STUDY MATERIAL ▸
====================
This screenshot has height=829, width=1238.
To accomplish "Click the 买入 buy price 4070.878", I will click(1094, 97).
====================
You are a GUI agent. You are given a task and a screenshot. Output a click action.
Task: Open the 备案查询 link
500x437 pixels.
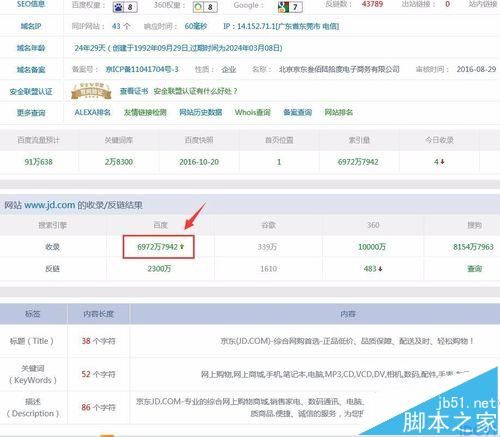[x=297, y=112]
====================
TASK ▸ Please find, in the entries above, every line where "click" occurs, and copy it.

RESULT OF THE TASK ▸
To accomplish "Click the 买入 buy price 4070.878", I will click(1094, 97).
You are a GUI agent. You are given a task and a screenshot. Output a click action.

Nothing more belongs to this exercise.